- Exercise details: Set down each line from the line holding "Task: Open the" to the last line of the entries below, exactly, with both ends included and without pictures.

- Saved entries:

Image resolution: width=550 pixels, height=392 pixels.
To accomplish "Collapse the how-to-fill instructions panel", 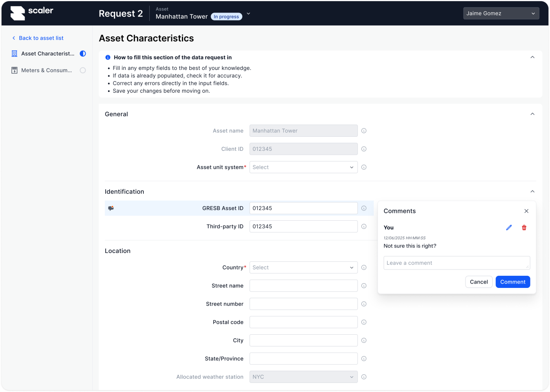I will tap(532, 57).
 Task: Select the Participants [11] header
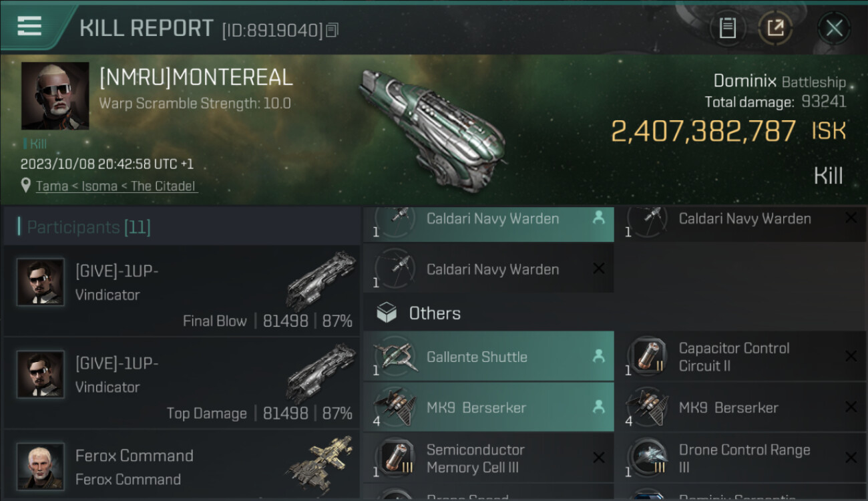89,227
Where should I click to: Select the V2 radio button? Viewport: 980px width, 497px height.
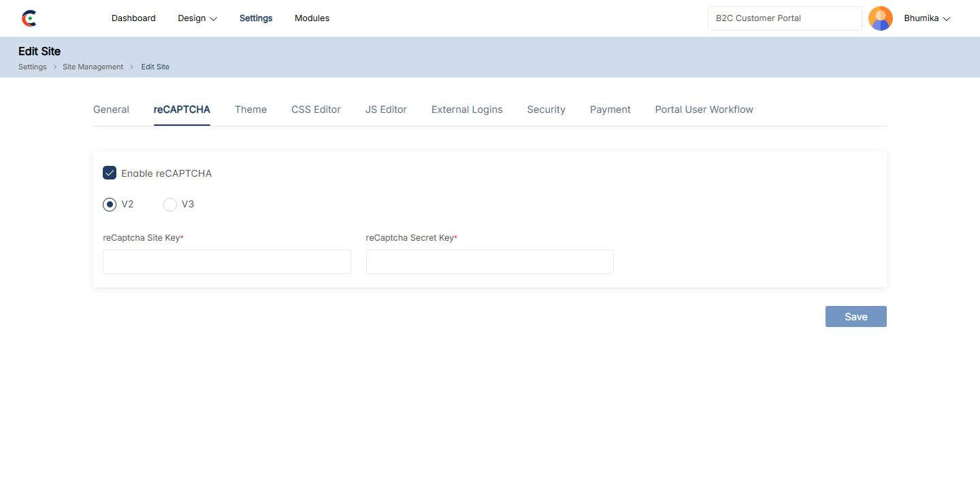(110, 204)
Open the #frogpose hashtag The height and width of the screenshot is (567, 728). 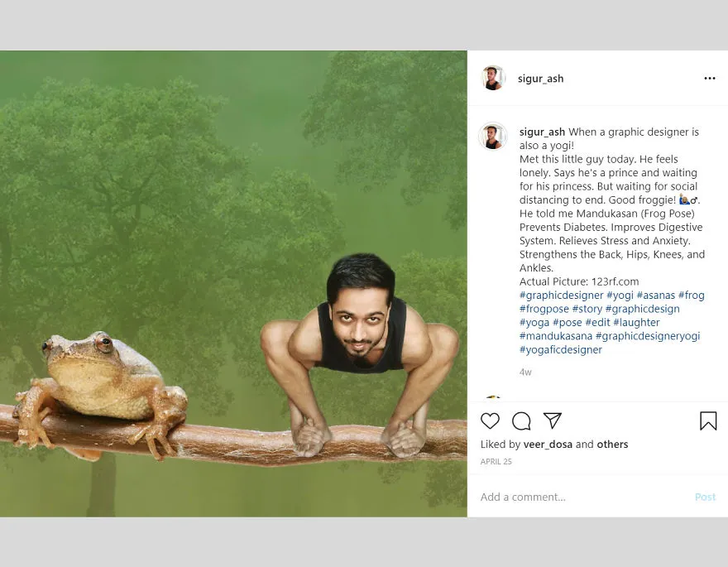point(544,309)
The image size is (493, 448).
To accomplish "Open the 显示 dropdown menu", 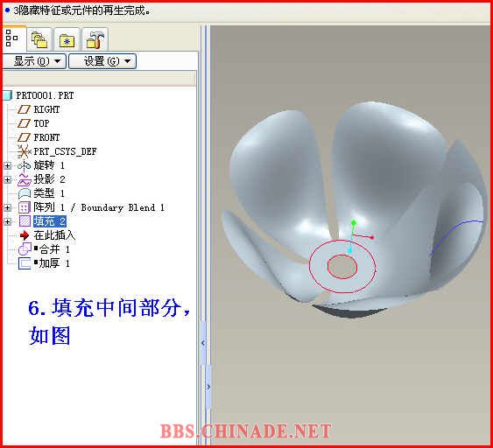I will click(34, 61).
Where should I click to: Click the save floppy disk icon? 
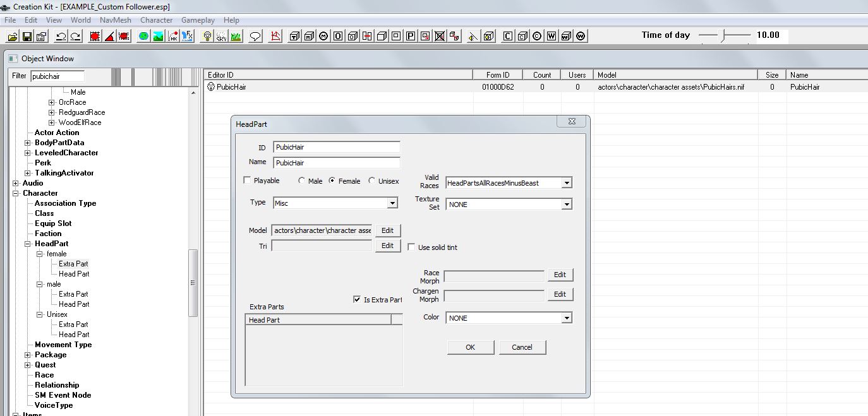click(27, 36)
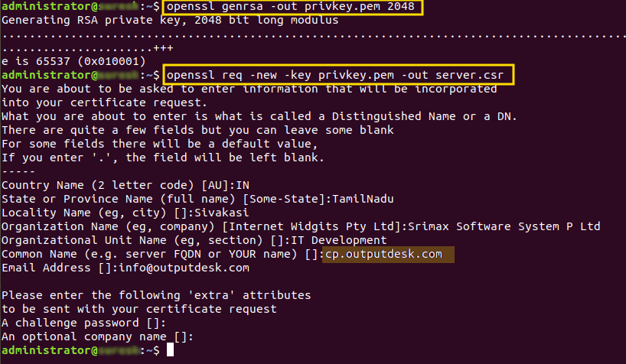Click the highlighted openssl genrsa command

pos(292,7)
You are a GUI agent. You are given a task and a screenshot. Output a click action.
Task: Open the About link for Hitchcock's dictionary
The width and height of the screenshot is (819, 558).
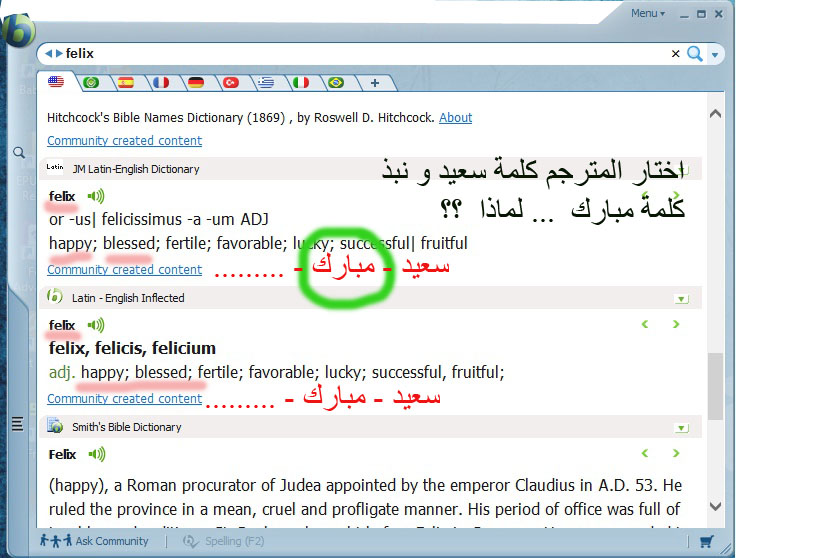click(455, 117)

- Written answer:
Task: Open the About link for Hitchcock's dictionary
The width and height of the screenshot is (819, 558).
click(455, 117)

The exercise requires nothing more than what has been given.